Mais alors, pourquoi ce biais ?Le regard de l’Europe est façonné par cent ans d’histoire. On a justifié la colonisation par l’apport de la civilisation à des peuples barbares — et je ne suis pas absolument certain qu’on y ait réussi. Il y a eu ensuite la décolonisation, avec ses guerres, puis une période de mépris sans bornes, où l’on a prétendu oublier que la Guerre froide, qui amenait les pays occidentaux à se faire la guerre en Afrique, n’était pour rien dans les dictatures, les coups d’Etat et les guerres sur le continent… Après la chute du Mur, il y a eu un effondrement de la conflictualité ! Mais l’Occident a gardé ce regard condescendant, à mi-chemin entre le méprisant et le compassionnel. Les Chinois, les Brésiliens, eux, n’ont pas ce filtre de la colonisation. Cela ne veut pas dire qu’il n’y a pas de racisme, mais ils ont vu la brèche pour prendre des parts de marché. L’Occident est en train de faire une erreur historique.

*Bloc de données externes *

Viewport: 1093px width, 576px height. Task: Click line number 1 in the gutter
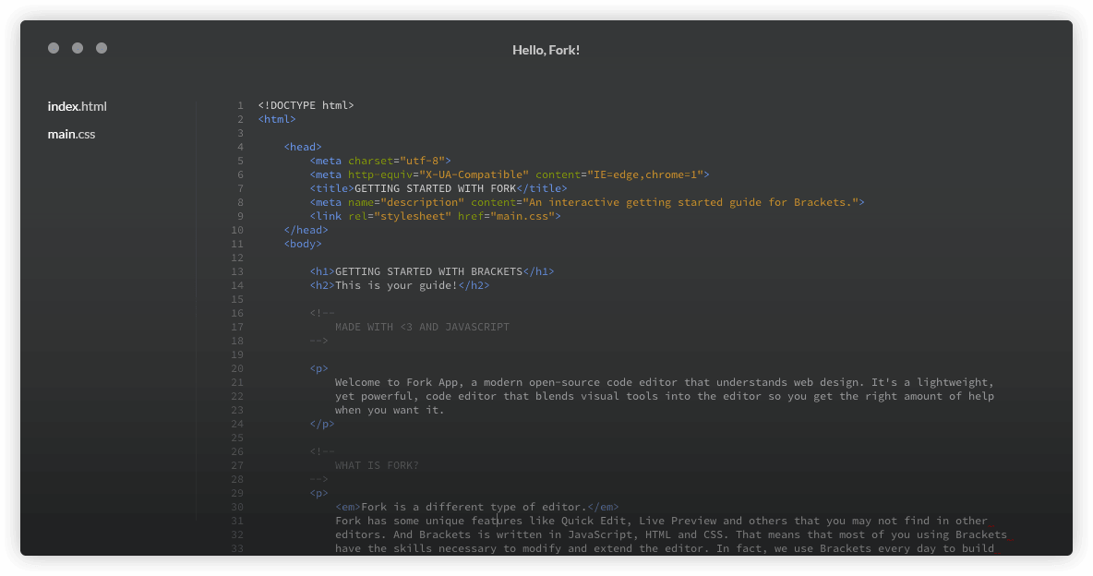pos(240,105)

Diriez-vous alors, avec Antoine Glaser (auteur d’ Africafrance , chez Fayard), que c’est la France qui a besoin de l’Afrique ?Je dirais plutôt que les deux ensembles ont besoin l’un de l’autre. L’Afrique a le choix, aujourd’hui : vous ne voulez pas nous vendre des Peugeot ? On achètera des Hyundai (Corée du Sud). L’Afrique a le choix en tout ! L’Europe a le choix, elle aussi. Mais elle a besoin de croissance, et ce serait dommage de rater une opportunité de croissance sans décalage horaire, dans votre langue et votre droit. D’autant que tout n’est pas perdu : la Chine a fait des erreurs, dans les industries extractives ou le génie civil, en important toute la main-d’œuvre, en ne créant aucune valeur ajoutée. Cela a recréé un désir d’Europe, un désir de normes sociales et environnementales… Mais si on ne se réveille pas, si nous nous laissons déposséder sans réagir de nos positions en Afrique, qui restent très supérieures à nos positions en Asie ou en Amérique latine, alors, cela signera vraiment le déclin européen et français.